If the Democrats get 60 votes for cloture this week, then a health care bill will probably pass the Senate. The bill will go to Conference Committee, and a new health care bill will emerge which can be expected to pass both houses and be signed by the President. When that happens, it will be a great victory for Democrats and working families in America.

When Congress passes a health care bill it will be declaring that health care for Americans below the age of Medicare is now a federal responsibility. Health care will join the list of issues "federalized" in the last 75 years by Congress: unemployment, retirement, and health care for seniors. Congress created unemployment insurance and Social Security in 1935, and Medicare in 1965.

The fierce battle taking place in America over this issue is actually a more critical battle of whether it is the role of government to solve problems facing our nation. This opposition is spearheaded by forces and ideas that have not accepted, and still seek to roll back, the New Deal.

For the greater part of the 20th Century it was the clear understanding of both political parties that the role of government was to solve problems, and that taxes were to be collected to finance these solutions. Dwight Eisenhower and Richard Nixon were classic New Deal American political liberals in this tradition. Eisenhower had utilized the full power of the American government to defeat Hitler; then directed the government to build the Interstate system and to respond to Sputnik by investing in education. Nixon was the greatest environmental President of all time, responding to Rachel Carson and the first Earth Day by passing the Clean Air Act, the Clean Water Act, and creating the Environmental Protection Agency.

Kennedy thrilled America with his challenge, "Ask not what your country can do for you, ask what you can do for your country." Lyndon Johnson was the last New Deal President, passing the Great Society, the Civil Rights Act, the Voting Rights Act, and Medicare.

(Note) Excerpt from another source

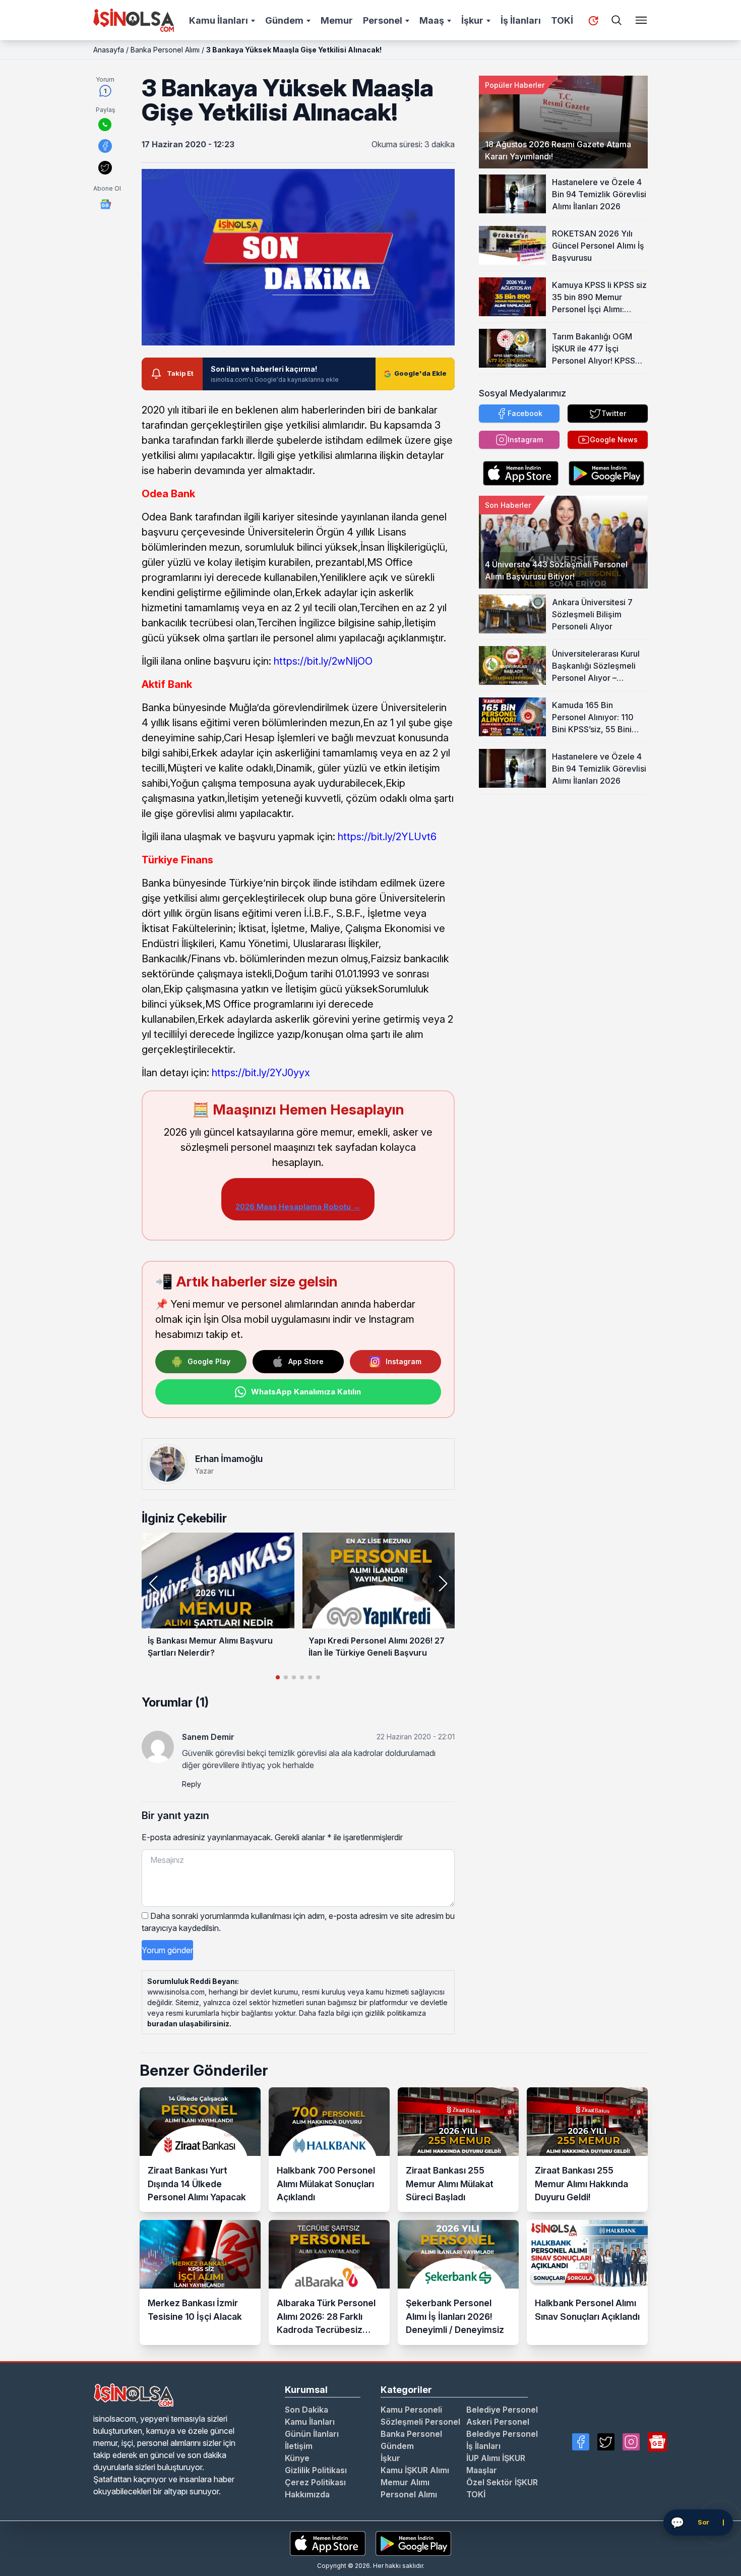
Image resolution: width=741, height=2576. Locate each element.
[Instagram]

It was Ronald Reagan and his right wing oil patch patrons that declared war on the role of government in America. Reagan announced that "government is the problem, not the solution.", and promised that the way to improve government was to starve it of its funds. He cut the top income tax rates for his patrons from 70% to 28%, and launched an era of 25 years in which the income for the median American family remained flat while the top 1% doubled, and top .01% quadrupled.

GW Bush picked up Ronald Reagan's torch and carried it with a vengeance. He almost repealed Social Security, the New Deal bulwark once considered untouchable by American politicians. He became the first President to cut taxes during a war, reducing the rates for his friends in the top one percent by $930 billion, while creating a $1 trillion deficit in the midst of a growing economy. Bush asked his political base, “What can your country do for you?”

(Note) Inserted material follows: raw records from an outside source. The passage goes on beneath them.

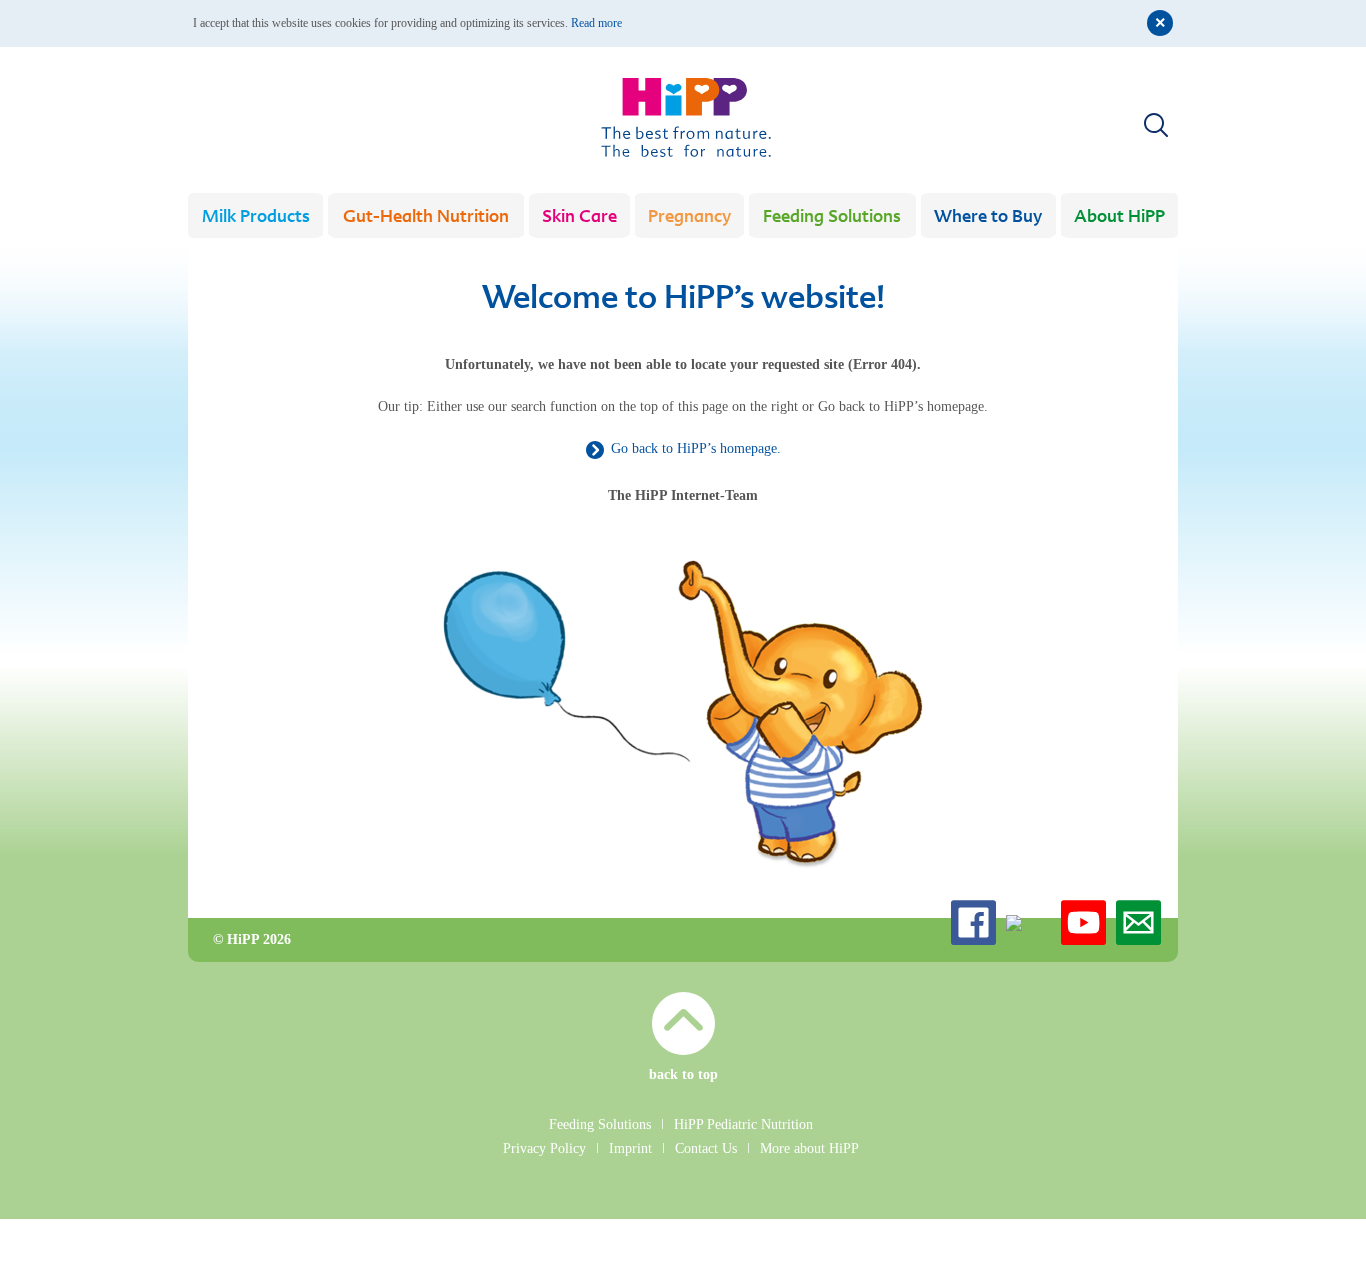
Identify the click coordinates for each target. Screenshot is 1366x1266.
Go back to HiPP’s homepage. (696, 448)
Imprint (630, 1148)
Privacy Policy (544, 1148)
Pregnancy (689, 217)
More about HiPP (809, 1148)
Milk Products (256, 217)
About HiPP (1119, 217)
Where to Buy (988, 217)
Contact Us (706, 1148)
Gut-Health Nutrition (426, 217)
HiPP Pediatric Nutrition (743, 1124)
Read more (596, 23)
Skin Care (579, 217)
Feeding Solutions (832, 217)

To illustrate how far we moved on the role of government, take the issue of poverty. When Michael Harrington's 1962 book "The Other America" identified destitute families and communities in America, his findings shocked the nation. In 1964, Congress, on a bi-partisan vote, quickly declared "War on Poverty". In George Bush's America we came to accept the homeless sleeping on the streeet, and beggars on every freeway ramp. These were simply the "have nots" in Bush's "Ownership Society".

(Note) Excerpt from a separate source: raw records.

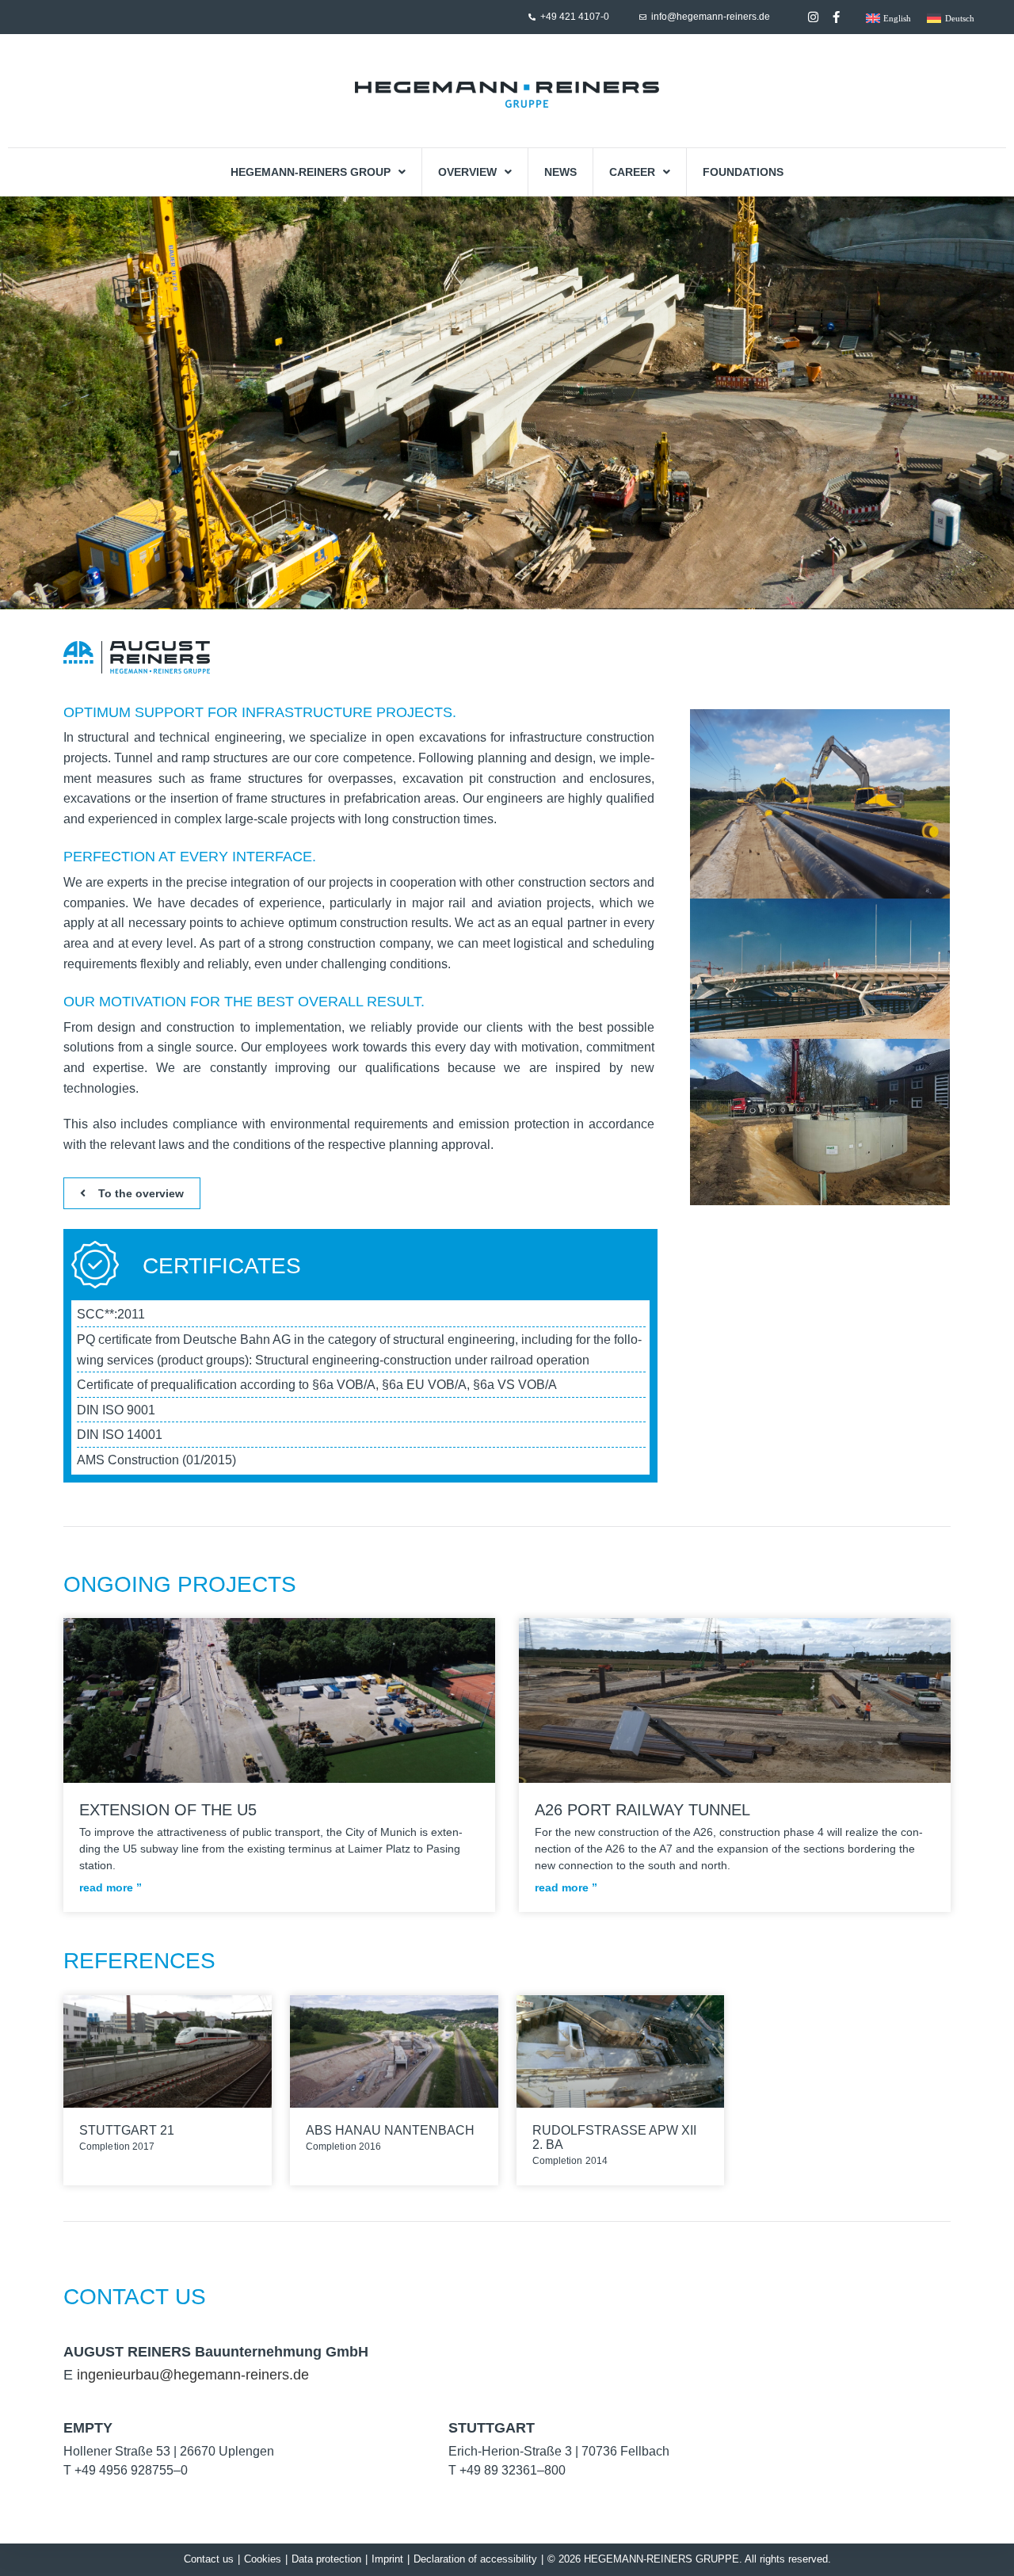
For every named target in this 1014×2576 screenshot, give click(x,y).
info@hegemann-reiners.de (710, 16)
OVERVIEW (467, 172)
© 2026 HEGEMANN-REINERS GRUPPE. (644, 2559)
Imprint (387, 2559)
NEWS (560, 172)
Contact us (209, 2559)
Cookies (262, 2559)
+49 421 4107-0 (574, 16)
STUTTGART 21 (128, 2130)
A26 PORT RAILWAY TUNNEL (645, 1809)
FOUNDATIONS (743, 172)
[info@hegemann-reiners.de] (642, 17)
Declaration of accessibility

Barack Obama has challenged the Reagan/Bush doctrine that the government should not confront the myriad problems facing America. In his Inaugural Address he said, "The question we ask today is not whether our government is too big or too small, but whether it works, whether it helps families find jobs at a decent wage, care they can afford, a retirement that is dignified." Obama has called on the government to end the Recession, enact health care reform, curb global warming, and boost clean energy jobs.

The opposition to the health care bill is fierce because the stakes are so high. FOX News commentators and Right Wing intellectuals lie daily about the basic facts of our health care system and the proposed legislation. Republicans in Congress offer no solutions because they do not believe the federal government should play a role in fixing the health care system.

If Congress enacts health care reform in the weeks ahead, the legislation will not be perfect. But once it becomes a federal policy matter, Congress will be forced in the future to improve the system and root out the inefficiencies and inequities. As that happens, it will be a great victory for Democrats and working families in America.